## Activity
Below, find the line containing "The height and"; from there to the final line, print every line exactly and skip the pictures.
BEGIN Data for analysis
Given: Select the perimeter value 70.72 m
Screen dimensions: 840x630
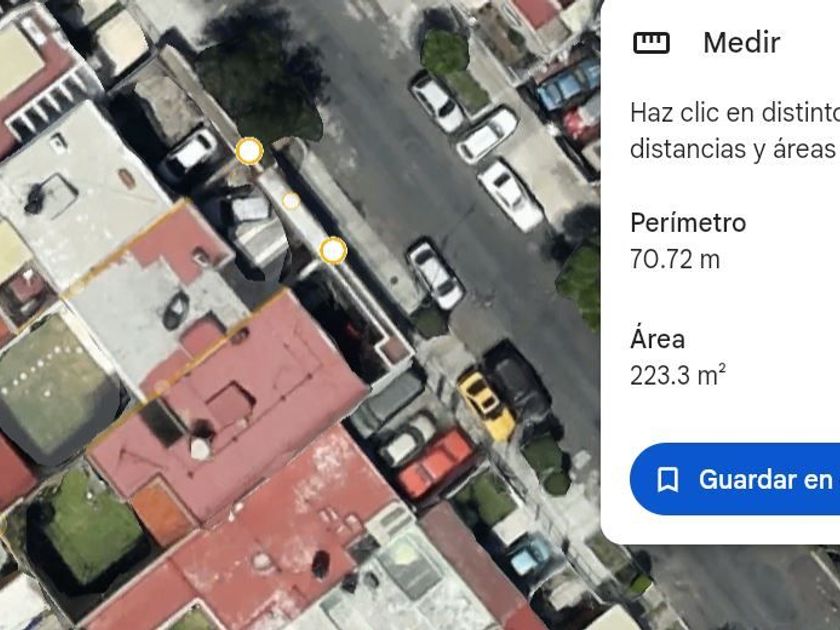Looking at the screenshot, I should [674, 259].
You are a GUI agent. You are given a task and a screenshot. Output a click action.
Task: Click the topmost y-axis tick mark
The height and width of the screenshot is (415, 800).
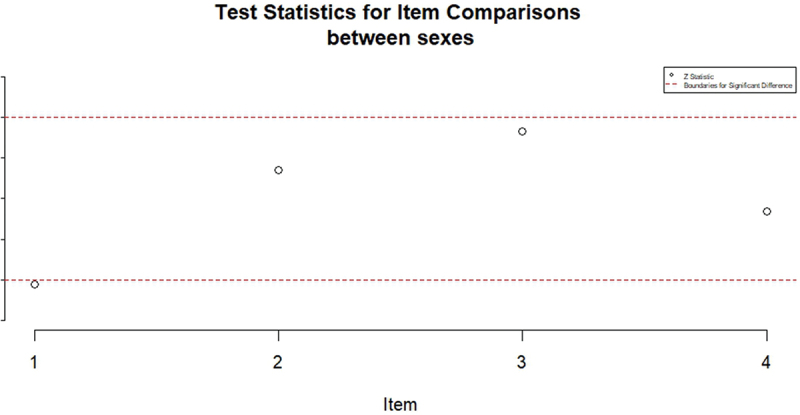click(3, 76)
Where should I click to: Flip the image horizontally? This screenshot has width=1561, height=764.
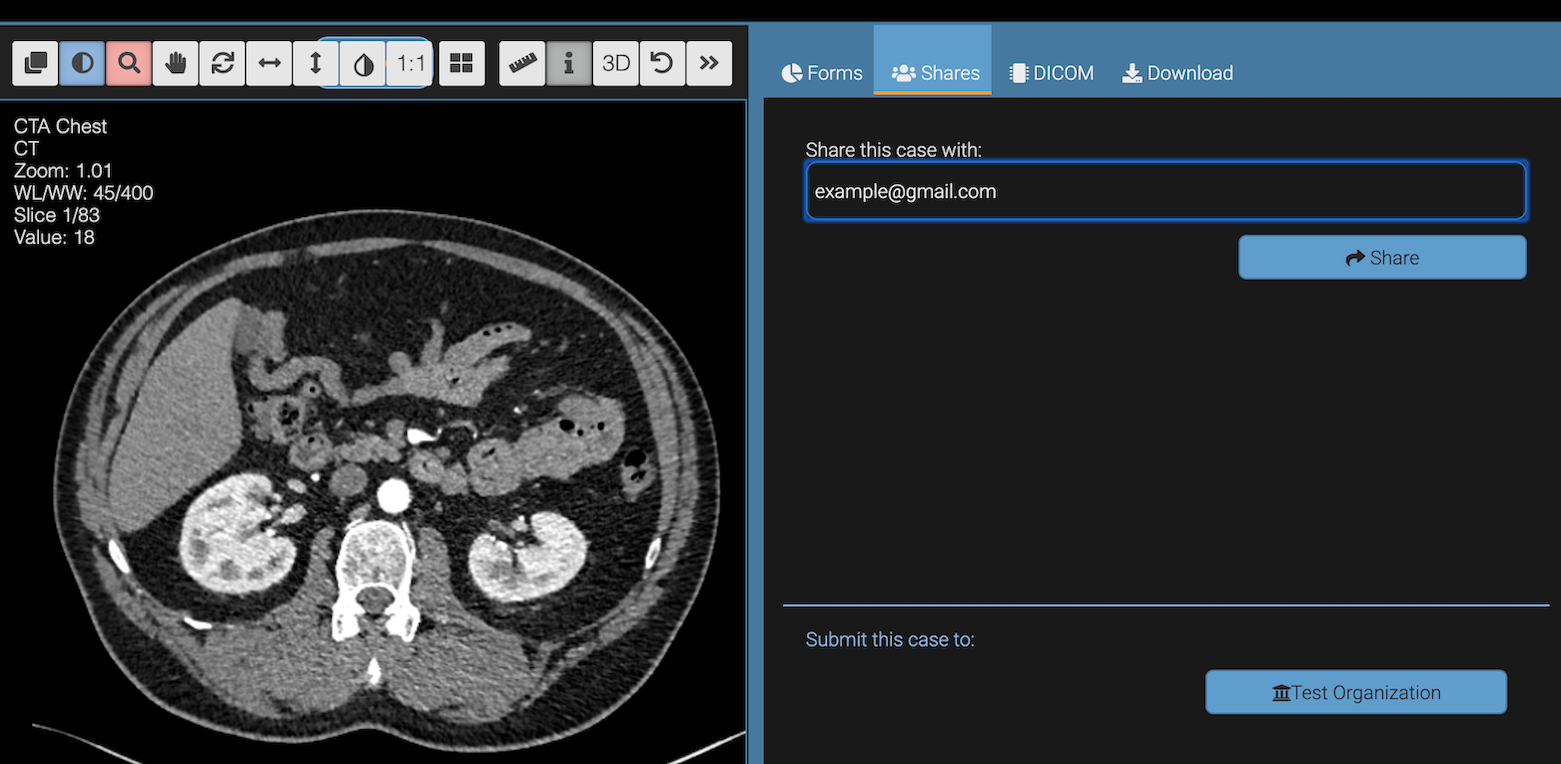269,63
END Data for analysis
## Response area
The height and width of the screenshot is (415, 800).
click(3, 76)
Where should I click to: Flip the image horizontally? This screenshot has width=1561, height=764.
269,63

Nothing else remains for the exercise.